**Extract provided**
- Opening Delimiter -
Chairman of the Council of Ministers Head of Government
- In office 26 May 1988 – 21 February 1989
- President: Mohammad Najibullah
- Preceded by: Sultan Ali Keshtmand
- Succeeded by: Sultan Ali Keshtmand

Deputy Chancellor of Afghanistan
- In office 2 August 1973 – 1975
- Chancellor: Mohammad Daud Khan

Personal details
- Born: 17 July 1925 (age 101) Anar Dara District, Emirate of Afghanistan
- Party: Independent

= Mohammad Hasan Sharq =

Prime Minister of Afghanistan

Mohammad Hasan Sharq (Dari/محمد حسن شرق, born 17 July 1925) is an Afghan former communist politician (belonging to the Parcham faction of the People's Democratic Party of Afghanistan (PDPA)) who was active in the communist government of Afghanistan. Sharq became Chairman of the Council of Ministers – the government of the Soviet-backed Democratic Republic of Afghanistan. He was selected as a compromise candidate after a loya jirga ratified a new constitution in 1987. However, the power of his office was relatively slight compared with the powers held by the presidency.

== Career ==
Sharq served as spokesman for earlier Chairman of the Council of Ministers Mohammad Daoud Khan during the Kingdom of Afghanistan. When Daoud took over the cabinet posts of Prime Minister, Defense Minister and Foreign Minister, he appointed Sharq as his Deputy Prime Minister. Sharq was Deputy Prime Minister from 1973 to 1975 and First Deputy Prime Minister from 1975 to 1978. He was also Daoud's Minister of Finance from 1975 to about 1976. He also served as spokesman for then prime minister Daud Khan and his Milli Ghurzang Party, as well as being the Afghan ambassador to Japan.
- Closing Delimiter -
**Exercise data**
- Opening Delimiter -
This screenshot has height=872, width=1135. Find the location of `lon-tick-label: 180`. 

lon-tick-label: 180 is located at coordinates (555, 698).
- Closing Delimiter -
- Opening Delimiter -
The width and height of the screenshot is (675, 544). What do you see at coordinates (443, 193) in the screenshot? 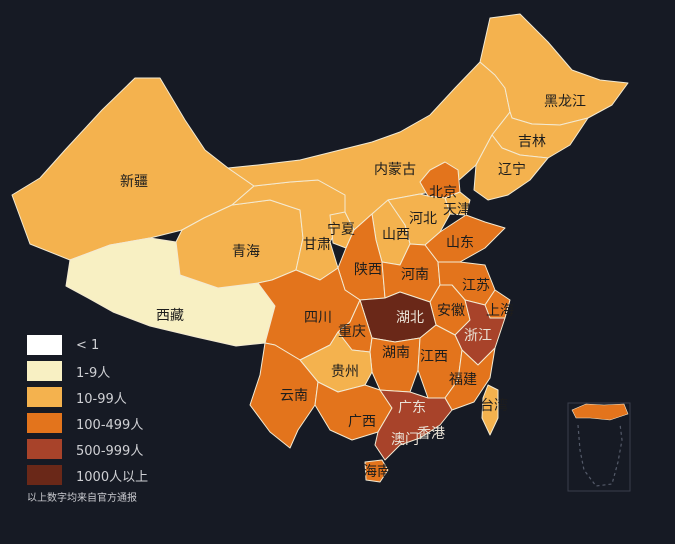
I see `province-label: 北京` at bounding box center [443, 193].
- Closing Delimiter -
**Problem details**
Answer these questions from the text on Mohammad Hasan Sharq:
(a) Who preceded him as Chairman of the Council of Ministers?
(b) Which faction of the People's Democratic Party of Afghanistan did he belong to?
(c) To which country did he serve as Afghan ambassador?
The records were taken from a separate source and are unrelated to the text.

**Task output**
(a) Sultan Ali Keshtmand
(b) The Parcham faction
(c) Japan